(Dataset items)

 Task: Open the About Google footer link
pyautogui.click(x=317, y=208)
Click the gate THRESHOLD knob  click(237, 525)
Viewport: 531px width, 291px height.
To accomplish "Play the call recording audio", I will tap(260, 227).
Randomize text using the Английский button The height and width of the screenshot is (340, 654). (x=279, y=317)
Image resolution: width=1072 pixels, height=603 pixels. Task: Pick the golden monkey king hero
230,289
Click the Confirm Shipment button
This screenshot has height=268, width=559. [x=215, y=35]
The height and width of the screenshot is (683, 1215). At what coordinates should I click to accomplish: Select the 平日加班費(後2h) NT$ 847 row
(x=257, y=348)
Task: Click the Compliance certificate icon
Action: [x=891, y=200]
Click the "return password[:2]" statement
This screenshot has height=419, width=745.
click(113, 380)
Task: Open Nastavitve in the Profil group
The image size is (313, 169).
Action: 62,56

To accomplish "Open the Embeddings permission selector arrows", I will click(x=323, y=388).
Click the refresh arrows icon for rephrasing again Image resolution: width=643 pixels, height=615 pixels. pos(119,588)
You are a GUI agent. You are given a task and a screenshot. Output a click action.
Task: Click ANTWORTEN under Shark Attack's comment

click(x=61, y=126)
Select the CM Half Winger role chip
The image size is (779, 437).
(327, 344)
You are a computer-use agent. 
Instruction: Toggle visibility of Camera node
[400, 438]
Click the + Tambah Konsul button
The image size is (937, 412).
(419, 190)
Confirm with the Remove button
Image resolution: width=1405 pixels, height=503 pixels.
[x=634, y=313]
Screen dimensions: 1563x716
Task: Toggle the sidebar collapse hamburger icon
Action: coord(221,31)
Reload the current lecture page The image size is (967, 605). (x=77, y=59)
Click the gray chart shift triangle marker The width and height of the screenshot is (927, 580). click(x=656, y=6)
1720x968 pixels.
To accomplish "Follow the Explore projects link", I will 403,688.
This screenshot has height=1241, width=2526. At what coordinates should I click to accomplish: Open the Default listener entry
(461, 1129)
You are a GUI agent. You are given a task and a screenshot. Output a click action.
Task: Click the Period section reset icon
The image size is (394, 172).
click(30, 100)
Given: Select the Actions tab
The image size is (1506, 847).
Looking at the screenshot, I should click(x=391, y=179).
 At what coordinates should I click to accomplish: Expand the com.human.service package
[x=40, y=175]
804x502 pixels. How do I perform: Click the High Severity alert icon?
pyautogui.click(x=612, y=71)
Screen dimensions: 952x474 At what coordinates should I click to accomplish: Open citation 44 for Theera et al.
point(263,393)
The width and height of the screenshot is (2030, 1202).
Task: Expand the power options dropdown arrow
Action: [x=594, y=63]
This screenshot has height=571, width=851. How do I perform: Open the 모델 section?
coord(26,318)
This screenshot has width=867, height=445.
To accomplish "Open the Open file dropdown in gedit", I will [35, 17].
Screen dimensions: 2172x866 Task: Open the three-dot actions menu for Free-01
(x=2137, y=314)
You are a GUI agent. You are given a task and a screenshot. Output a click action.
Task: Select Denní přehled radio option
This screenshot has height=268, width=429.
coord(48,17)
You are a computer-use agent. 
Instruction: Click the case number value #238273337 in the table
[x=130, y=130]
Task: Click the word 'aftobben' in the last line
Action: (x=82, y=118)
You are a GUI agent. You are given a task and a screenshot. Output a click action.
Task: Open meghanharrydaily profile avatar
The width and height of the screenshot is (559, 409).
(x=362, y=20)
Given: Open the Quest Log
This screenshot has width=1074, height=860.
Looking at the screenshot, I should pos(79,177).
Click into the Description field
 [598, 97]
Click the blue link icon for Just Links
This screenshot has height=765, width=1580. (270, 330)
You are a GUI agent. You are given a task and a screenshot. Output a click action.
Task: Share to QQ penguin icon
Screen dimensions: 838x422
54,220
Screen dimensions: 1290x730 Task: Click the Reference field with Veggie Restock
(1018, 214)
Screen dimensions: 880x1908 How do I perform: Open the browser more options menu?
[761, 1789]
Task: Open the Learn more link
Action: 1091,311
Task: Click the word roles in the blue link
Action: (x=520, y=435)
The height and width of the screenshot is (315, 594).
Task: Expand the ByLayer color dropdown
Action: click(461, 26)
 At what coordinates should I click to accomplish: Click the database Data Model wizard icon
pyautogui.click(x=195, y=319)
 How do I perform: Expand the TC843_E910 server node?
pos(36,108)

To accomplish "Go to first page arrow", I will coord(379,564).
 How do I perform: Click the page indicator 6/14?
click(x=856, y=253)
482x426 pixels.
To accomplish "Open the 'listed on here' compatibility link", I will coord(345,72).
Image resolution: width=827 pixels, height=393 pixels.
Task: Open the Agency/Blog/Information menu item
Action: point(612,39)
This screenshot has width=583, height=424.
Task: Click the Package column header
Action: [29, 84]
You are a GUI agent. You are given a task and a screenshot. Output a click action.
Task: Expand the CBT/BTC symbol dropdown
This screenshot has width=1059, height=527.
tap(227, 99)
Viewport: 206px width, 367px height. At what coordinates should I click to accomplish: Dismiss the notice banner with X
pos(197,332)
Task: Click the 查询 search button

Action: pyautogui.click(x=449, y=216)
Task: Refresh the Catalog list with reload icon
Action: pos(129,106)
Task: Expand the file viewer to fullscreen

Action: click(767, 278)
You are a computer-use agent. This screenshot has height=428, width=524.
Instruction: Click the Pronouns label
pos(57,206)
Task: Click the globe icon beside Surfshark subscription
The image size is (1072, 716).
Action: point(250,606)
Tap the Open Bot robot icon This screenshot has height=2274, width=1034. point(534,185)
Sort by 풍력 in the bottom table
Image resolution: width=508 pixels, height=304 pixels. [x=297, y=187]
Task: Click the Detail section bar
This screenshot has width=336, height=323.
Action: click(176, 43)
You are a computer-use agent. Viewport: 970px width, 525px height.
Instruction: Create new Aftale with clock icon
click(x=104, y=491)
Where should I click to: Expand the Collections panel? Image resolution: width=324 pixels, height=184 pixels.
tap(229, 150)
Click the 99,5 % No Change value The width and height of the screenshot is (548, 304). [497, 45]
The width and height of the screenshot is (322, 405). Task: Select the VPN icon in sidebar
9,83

JOB: Convert the lines above into a numbered list, omitting any blank lines.

FINISHED TASK:
1.  Task: Open the About Google footer link
2. pyautogui.click(x=317, y=208)
3. Click the gate THRESHOLD knob  click(237, 525)
4. Viewport: 531px width, 291px height.
5. To accomplish "Play the call recording audio", I will tap(260, 227).
6. Randomize text using the Английский button The height and width of the screenshot is (340, 654). (x=279, y=317)
7. Image resolution: width=1072 pixels, height=603 pixels. Task: Pick the golden monkey king hero
8. 230,289
9. Click the Confirm Shipment button
10. This screenshot has height=268, width=559. [x=215, y=35]
11. The height and width of the screenshot is (683, 1215). At what coordinates should I click to accomplish: Select the 平日加班費(後2h) NT$ 847 row
12. (x=257, y=348)
13. Task: Click the Compliance certificate icon
14. Action: [x=891, y=200]
15. Click the "return password[:2]" statement
16. This screenshot has height=419, width=745.
17. click(113, 380)
18. Task: Open Nastavitve in the Profil group
19. The image size is (313, 169).
20. Action: 62,56
21. To accomplish "Open the Embeddings permission selector arrows", I will click(x=323, y=388).
22. Click the refresh arrows icon for rephrasing again Image resolution: width=643 pixels, height=615 pixels. pos(119,588)
23. You are a GUI agent. You are given a task and a screenshot. Output a click action.
24. Task: Click ANTWORTEN under Shark Attack's comment
25. click(x=61, y=126)
26. Select the CM Half Winger role chip
27. The image size is (779, 437).
28. (327, 344)
29. You are a computer-use agent. 
30. Instruction: Toggle visibility of Camera node
31. [400, 438]
32. Click the + Tambah Konsul button
33. The image size is (937, 412).
34. (419, 190)
35. Confirm with the Remove button
36. Image resolution: width=1405 pixels, height=503 pixels.
37. [x=634, y=313]
38. Screen dimensions: 1563x716
39. Task: Toggle the sidebar collapse hamburger icon
40. Action: coord(221,31)
41. Reload the current lecture page The image size is (967, 605). (x=77, y=59)
42. Click the gray chart shift triangle marker The width and height of the screenshot is (927, 580). click(x=656, y=6)
43. 1720x968 pixels.
44. To accomplish "Follow the Explore projects link", I will 403,688.
45. This screenshot has height=1241, width=2526. At what coordinates should I click to accomplish: Open the Default listener entry
46. (461, 1129)
47. You are a GUI agent. You are given a task and a screenshot. Output a click action.
48. Task: Click the Period section reset icon
49. The image size is (394, 172).
50. click(30, 100)
51. Given: Select the Actions tab
52. The image size is (1506, 847).
53. Looking at the screenshot, I should click(x=391, y=179).
54.  At what coordinates should I click to accomplish: Expand the com.human.service package
55. [x=40, y=175]
56. 804x502 pixels. How do I perform: Click the High Severity alert icon?
57. pyautogui.click(x=612, y=71)
58. Screen dimensions: 952x474 At what coordinates should I click to accomplish: Open citation 44 for Theera et al.
59. point(263,393)
60. The width and height of the screenshot is (2030, 1202).
61. Task: Expand the power options dropdown arrow
62. Action: [x=594, y=63]
63. This screenshot has height=571, width=851. How do I perform: Open the 모델 section?
64. coord(26,318)
65. This screenshot has width=867, height=445.
66. To accomplish "Open the Open file dropdown in gedit", I will [35, 17].
67. Screen dimensions: 2172x866 Task: Open the three-dot actions menu for Free-01
68. (x=2137, y=314)
69. You are a GUI agent. You are given a task and a screenshot. Output a click action.
70. Task: Select Denní přehled radio option
71. This screenshot has height=268, width=429.
72. coord(48,17)
73. You are a computer-use agent. 
74. Instruction: Click the case number value #238273337 in the table
75. [x=130, y=130]
76. Task: Click the word 'aftobben' in the last line
77. Action: (x=82, y=118)
78. You are a GUI agent. You are given a task and a screenshot. Output a click action.
79. Task: Open meghanharrydaily profile avatar
80. The width and height of the screenshot is (559, 409).
81. (x=362, y=20)
82. Given: Open the Quest Log
83. This screenshot has width=1074, height=860.
84. Looking at the screenshot, I should pos(79,177).
85. Click into the Description field
86.  [598, 97]
87. Click the blue link icon for Just Links
88. This screenshot has height=765, width=1580. (270, 330)
89. You are a GUI agent. You are given a task and a screenshot. Output a click action.
90. Task: Share to QQ penguin icon
91. Screen dimensions: 838x422
92. 54,220
93. Screen dimensions: 1290x730 Task: Click the Reference field with Veggie Restock
94. (1018, 214)
95. Screen dimensions: 880x1908 How do I perform: Open the browser more options menu?
96. [761, 1789]
97. Task: Open the Learn more link
98. Action: 1091,311
99. Task: Click the word roles in the blue link
100. Action: (x=520, y=435)
101. The height and width of the screenshot is (315, 594).
102. Task: Expand the ByLayer color dropdown
103. Action: click(461, 26)
104.  At what coordinates should I click to accomplish: Click the database Data Model wizard icon
105. pyautogui.click(x=195, y=319)
106.  How do I perform: Expand the TC843_E910 server node?
107. pos(36,108)
108. To accomplish "Go to first page arrow", I will coord(379,564).
109.  How do I perform: Click the page indicator 6/14?
110. click(x=856, y=253)
111. 482x426 pixels.
112. To accomplish "Open the 'listed on here' compatibility link", I will coord(345,72).
113. Image resolution: width=827 pixels, height=393 pixels.
114. Task: Open the Agency/Blog/Information menu item
115. Action: point(612,39)
116. This screenshot has width=583, height=424.
117. Task: Click the Package column header
118. Action: [29, 84]
119. You are a GUI agent. You are given a task and a screenshot. Output a click action.
120. Task: Expand the CBT/BTC symbol dropdown
121. This screenshot has width=1059, height=527.
122. tap(227, 99)
123. Viewport: 206px width, 367px height. At what coordinates should I click to accomplish: Dismiss the notice banner with X
124. pos(197,332)
125. Task: Click the 查询 search button
126. Action: pyautogui.click(x=449, y=216)
127. Task: Refresh the Catalog list with reload icon
128. Action: pos(129,106)
129. Task: Expand the file viewer to fullscreen
130. Action: click(767, 278)
131. You are a computer-use agent. This screenshot has height=428, width=524.
132. Instruction: Click the Pronouns label
133. pos(57,206)
134. Task: Click the globe icon beside Surfshark subscription
135. The image size is (1072, 716).
136. Action: point(250,606)
137. Tap the Open Bot robot icon This screenshot has height=2274, width=1034. point(534,185)
138. Sort by 풍력 in the bottom table
139. Image resolution: width=508 pixels, height=304 pixels. [x=297, y=187]
140. Task: Click the Detail section bar
141. This screenshot has width=336, height=323.
142. Action: click(176, 43)
143. You are a computer-use agent. Viewport: 970px width, 525px height.
144. Instruction: Create new Aftale with clock icon
145. click(x=104, y=491)
146. Where should I click to: Expand the Collections panel? Image resolution: width=324 pixels, height=184 pixels.
147. tap(229, 150)
148. Click the 99,5 % No Change value The width and height of the screenshot is (548, 304). [497, 45]
149. The width and height of the screenshot is (322, 405). Task: Select the VPN icon in sidebar
150. 9,83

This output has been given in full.